### MATERIAL FOR THIS EXERCISE

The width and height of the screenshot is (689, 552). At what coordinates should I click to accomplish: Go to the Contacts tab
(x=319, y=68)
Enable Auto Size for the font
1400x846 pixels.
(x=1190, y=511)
* * *
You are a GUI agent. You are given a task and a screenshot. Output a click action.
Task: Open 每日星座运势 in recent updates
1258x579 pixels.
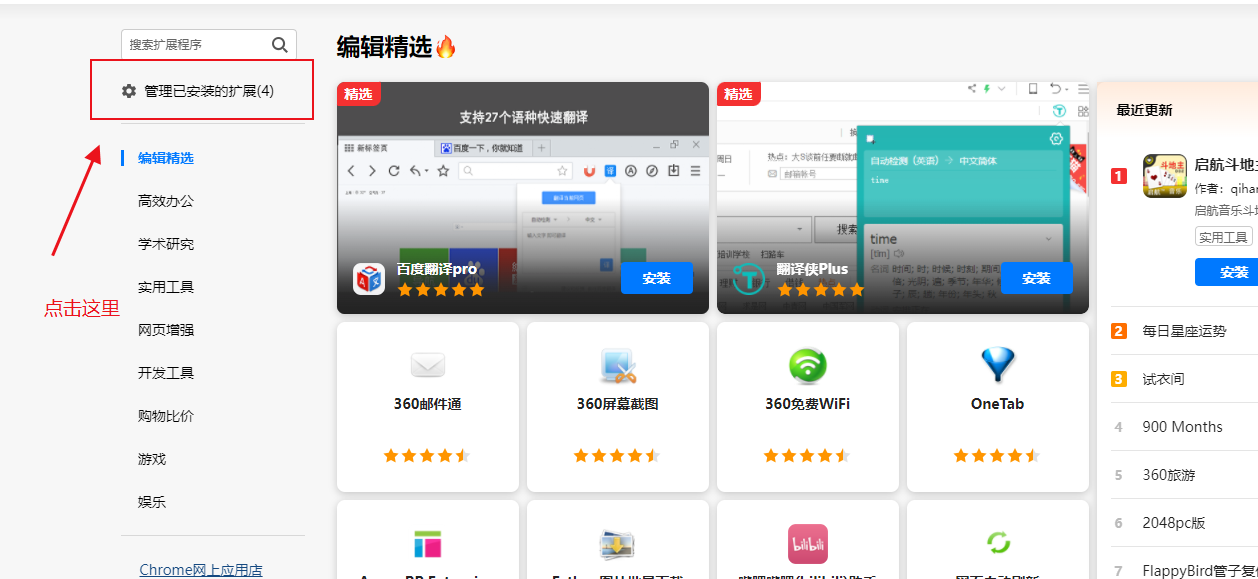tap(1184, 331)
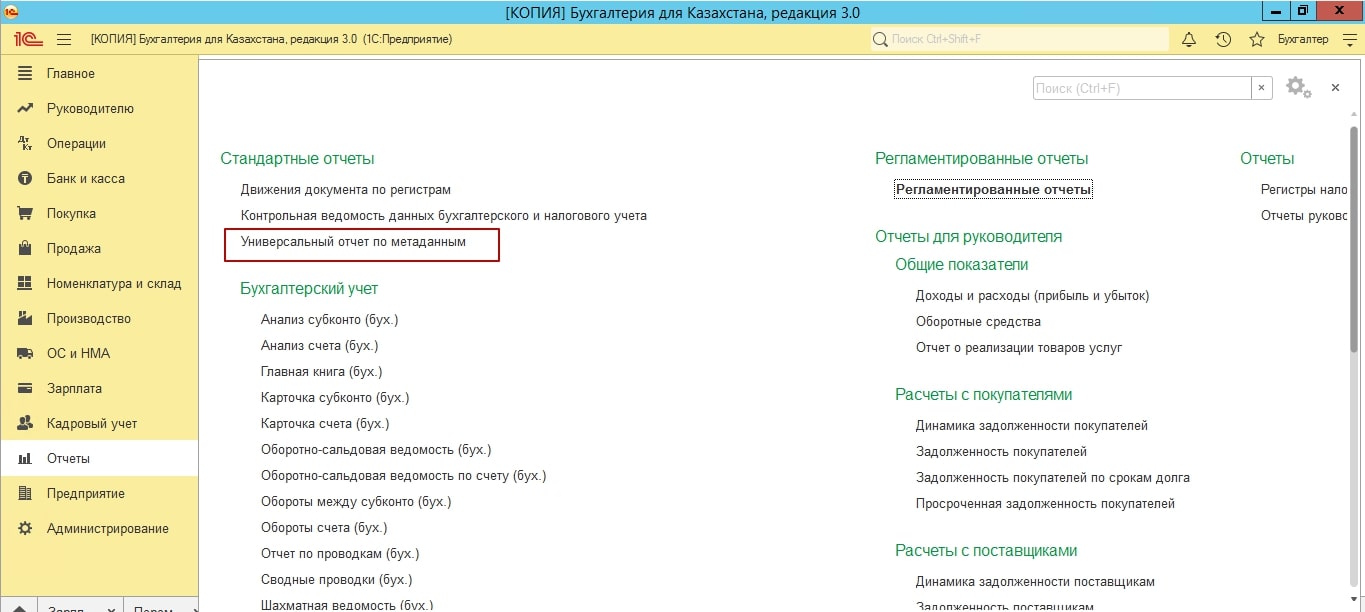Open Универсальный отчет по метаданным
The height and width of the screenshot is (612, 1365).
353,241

### REQUIRED TASK
Identify every line in the items above that contains the word "click", and copy each such line.

### RESPONSE BELOW
The width and height of the screenshot is (689, 552). At what coordinates should I click to accomplish: Go to the Contacts tab
You are a GUI agent. You are given a task and a screenshot. Output a click action.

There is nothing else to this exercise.